# WHAT THE TASK REQUIRES
Update the lines below, starting at the line containing "Task: Click Verified badge for Shenzhen Tehe" and ending with the last line, so that "image size" becomes "screenshot dimensions" and nothing else changes. Leave the pictures out of your answer.

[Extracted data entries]
------------------------------------

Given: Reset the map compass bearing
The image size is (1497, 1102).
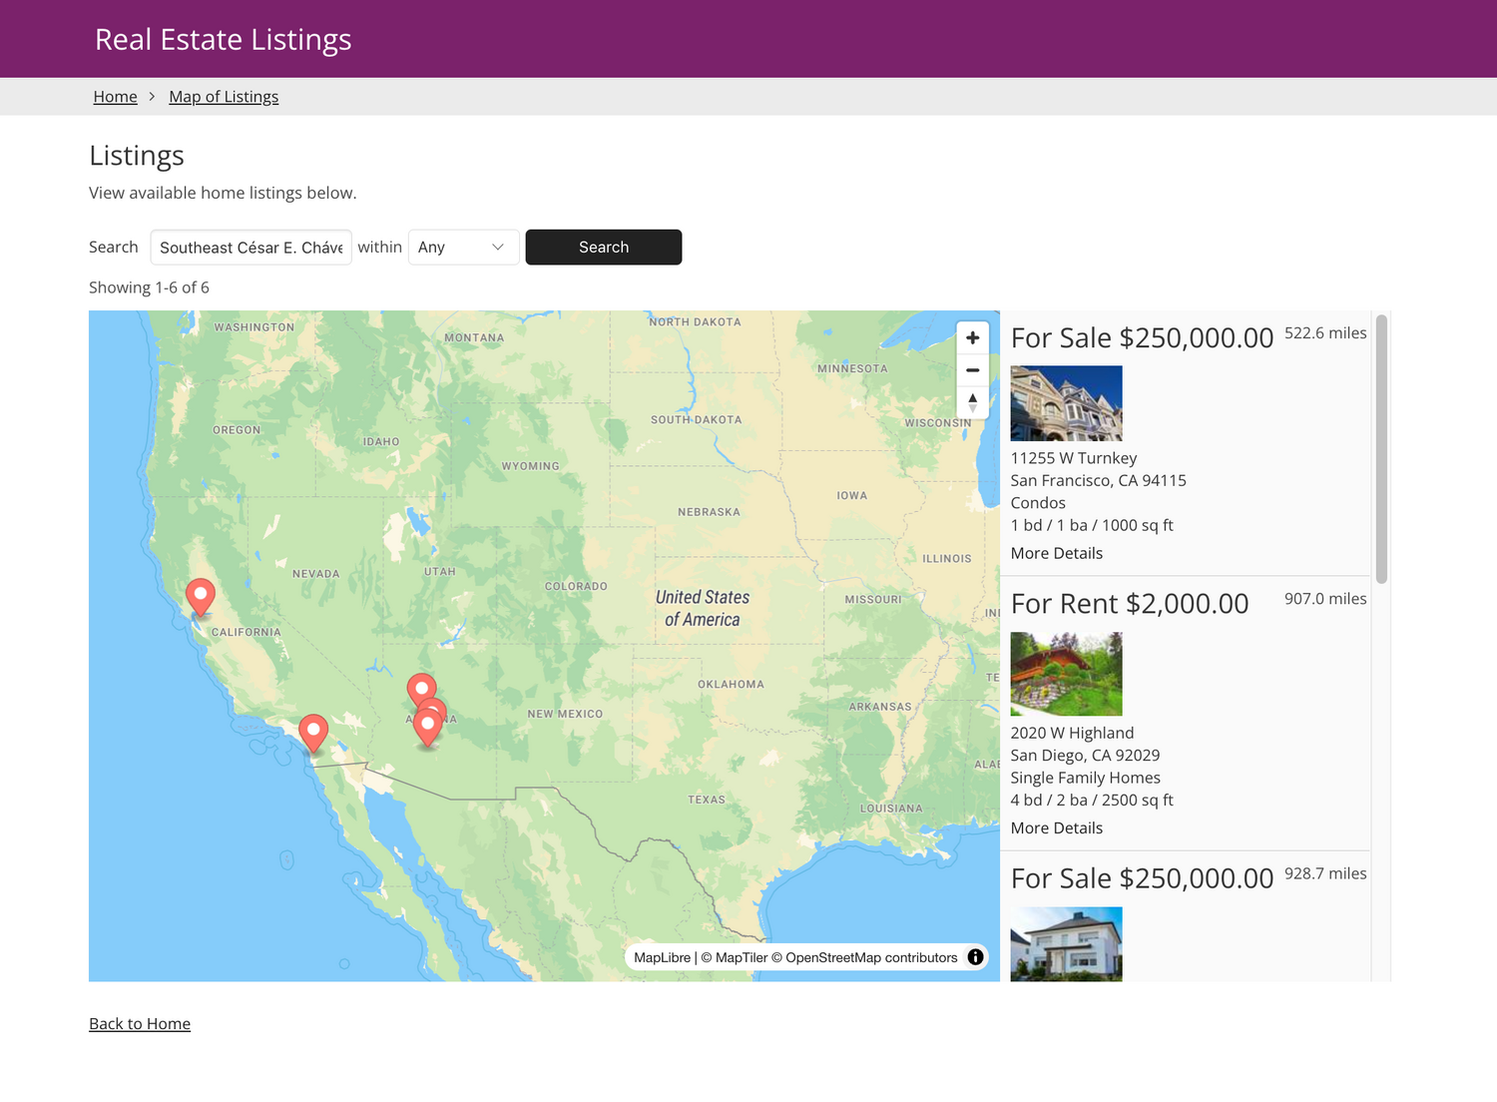Looking at the screenshot, I should [x=972, y=401].
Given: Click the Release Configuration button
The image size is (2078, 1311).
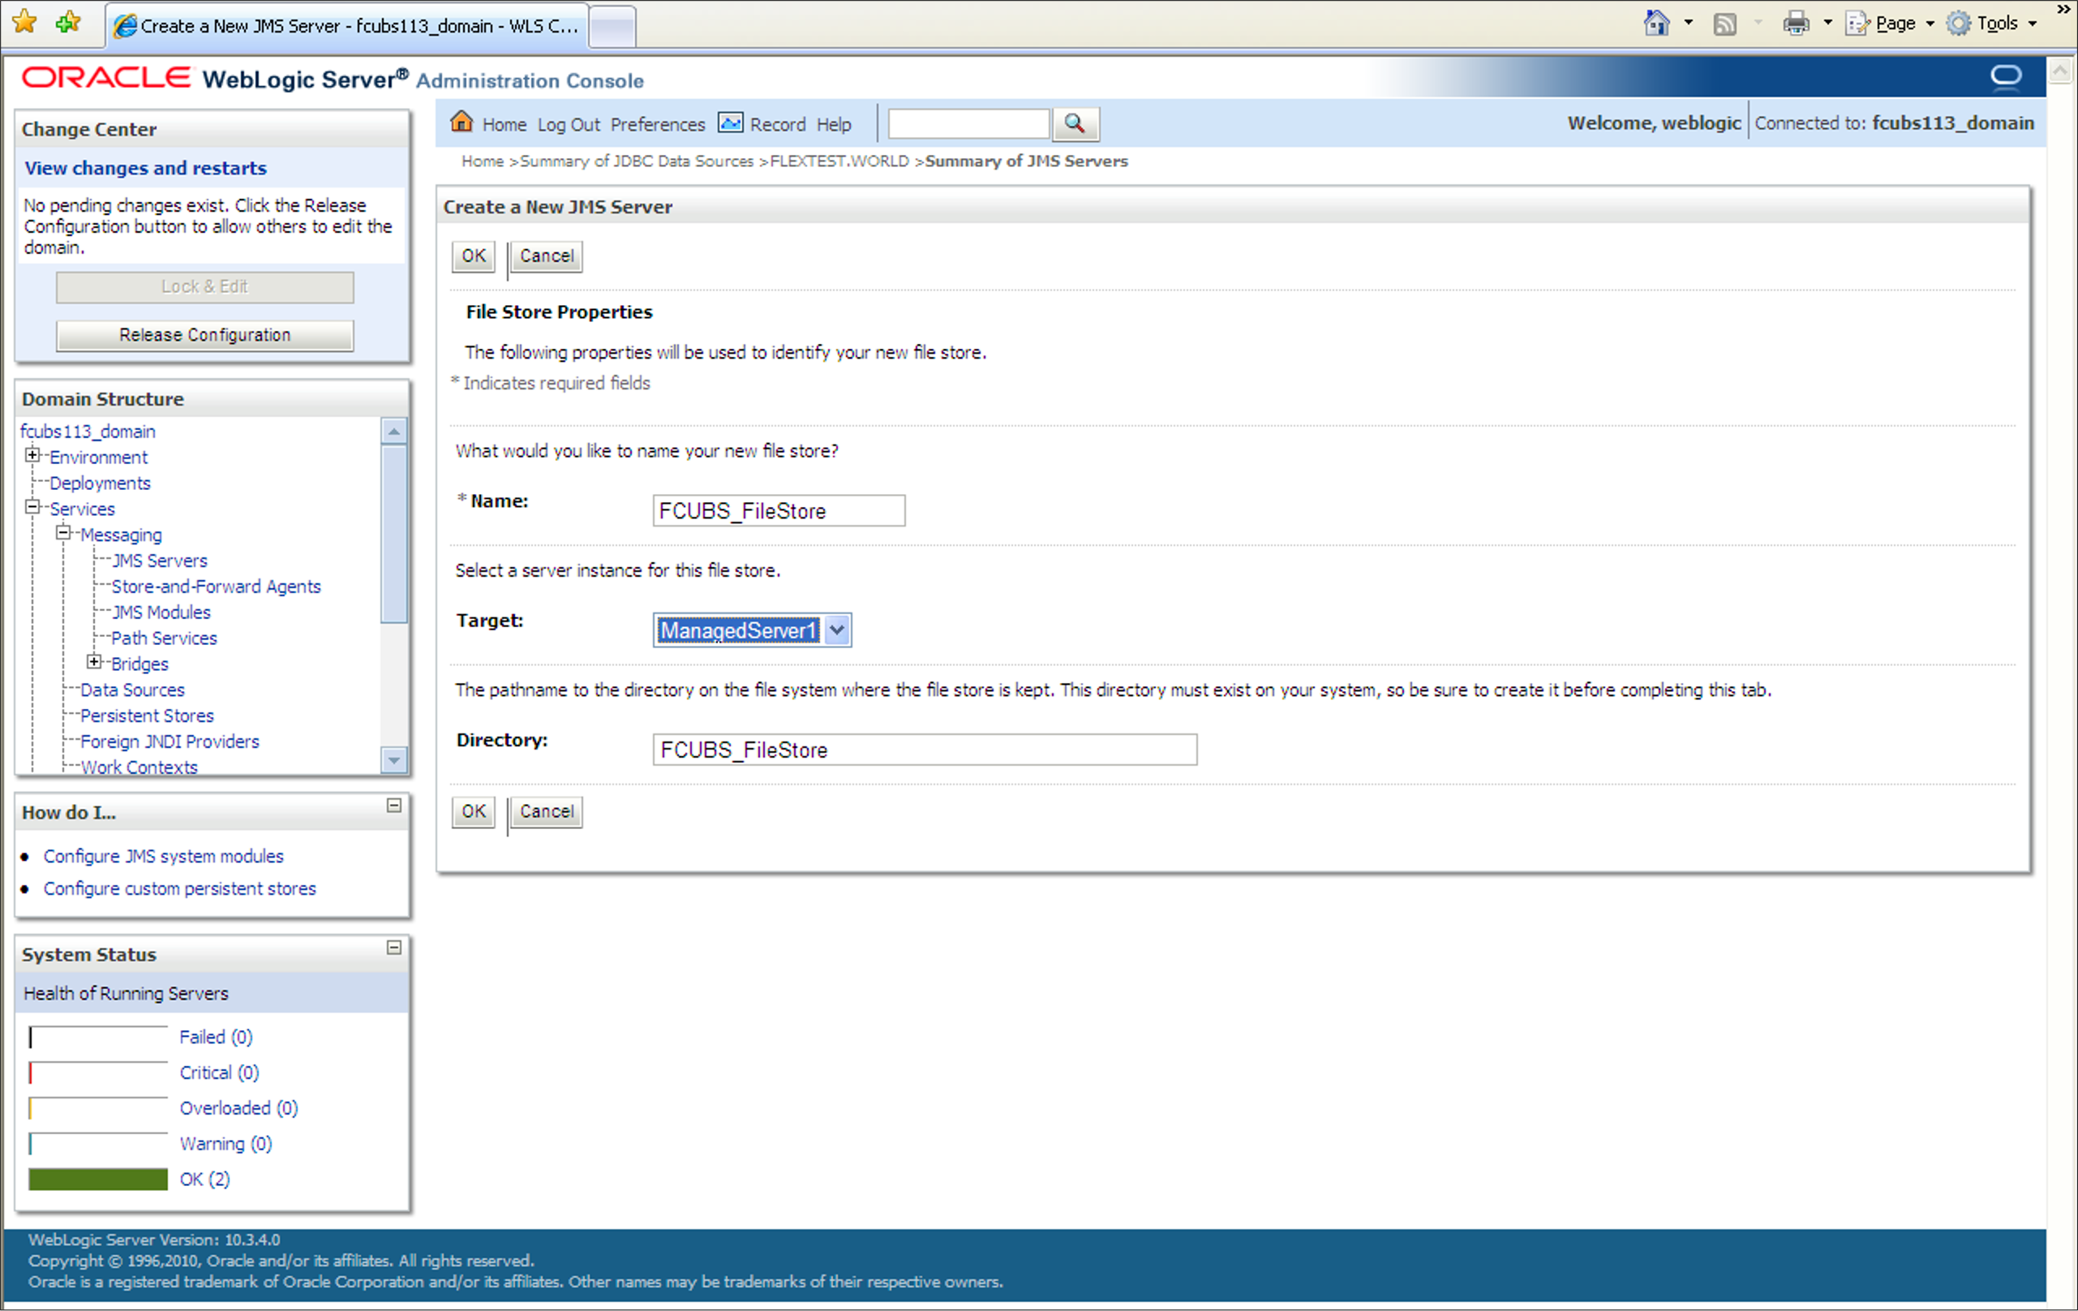Looking at the screenshot, I should click(205, 335).
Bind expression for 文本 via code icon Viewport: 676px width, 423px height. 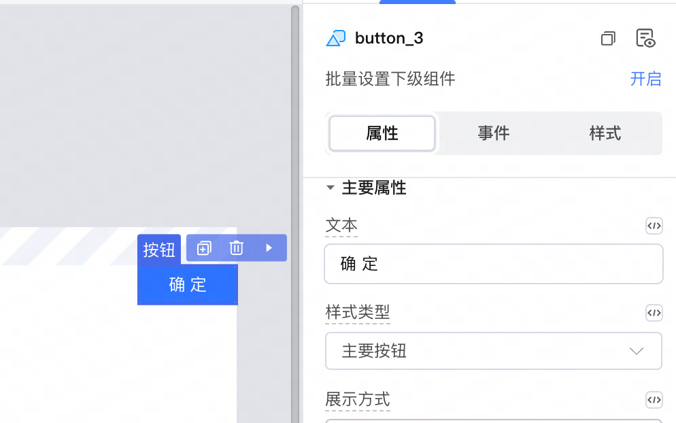[x=654, y=226]
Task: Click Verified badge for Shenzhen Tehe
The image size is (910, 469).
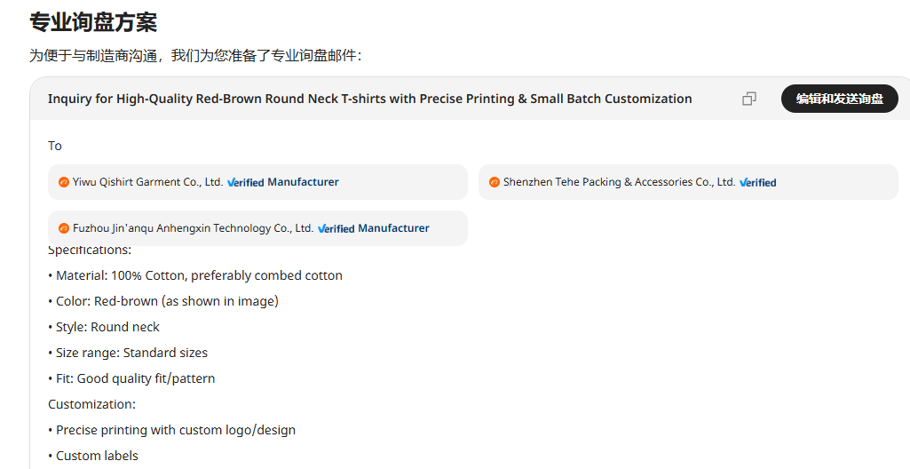Action: coord(757,182)
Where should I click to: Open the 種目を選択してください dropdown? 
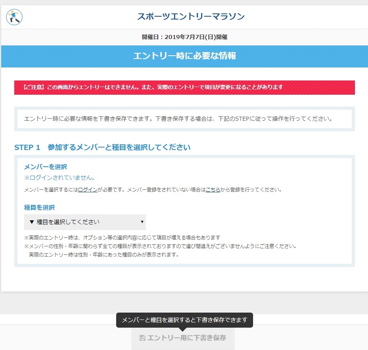(x=85, y=222)
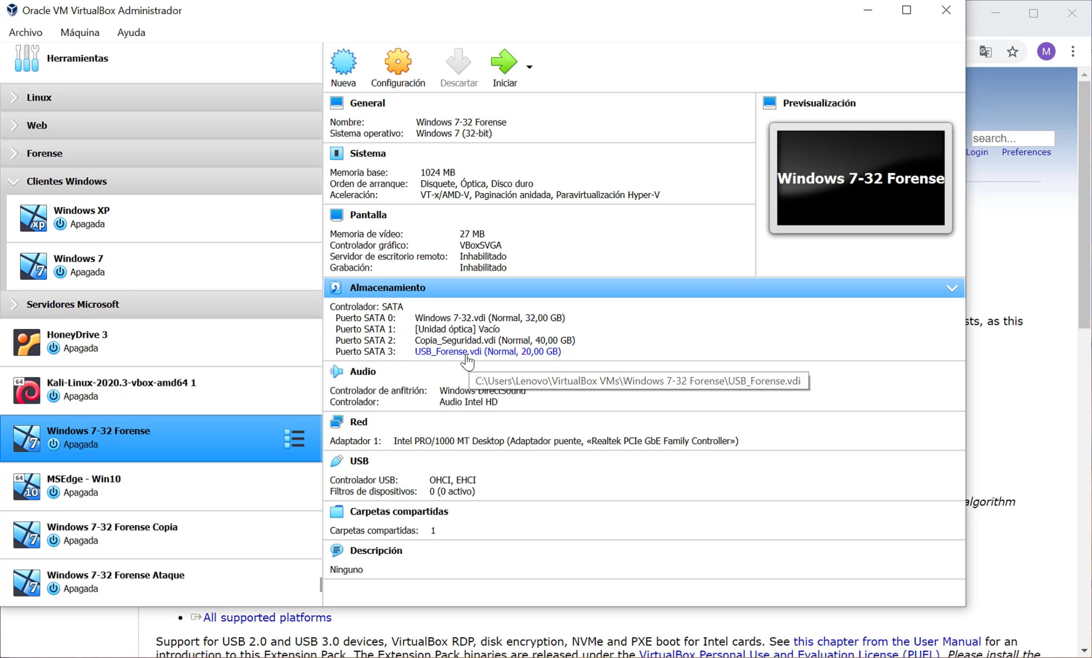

------------------------------------

# RESULT BELOW
Task: Click Verified badge for Shenzhen Tehe
The screenshot dimensions is (910, 469).
Action: coord(757,182)
Where should I click to: Open the 種目を選択してください dropdown? 
(x=85, y=222)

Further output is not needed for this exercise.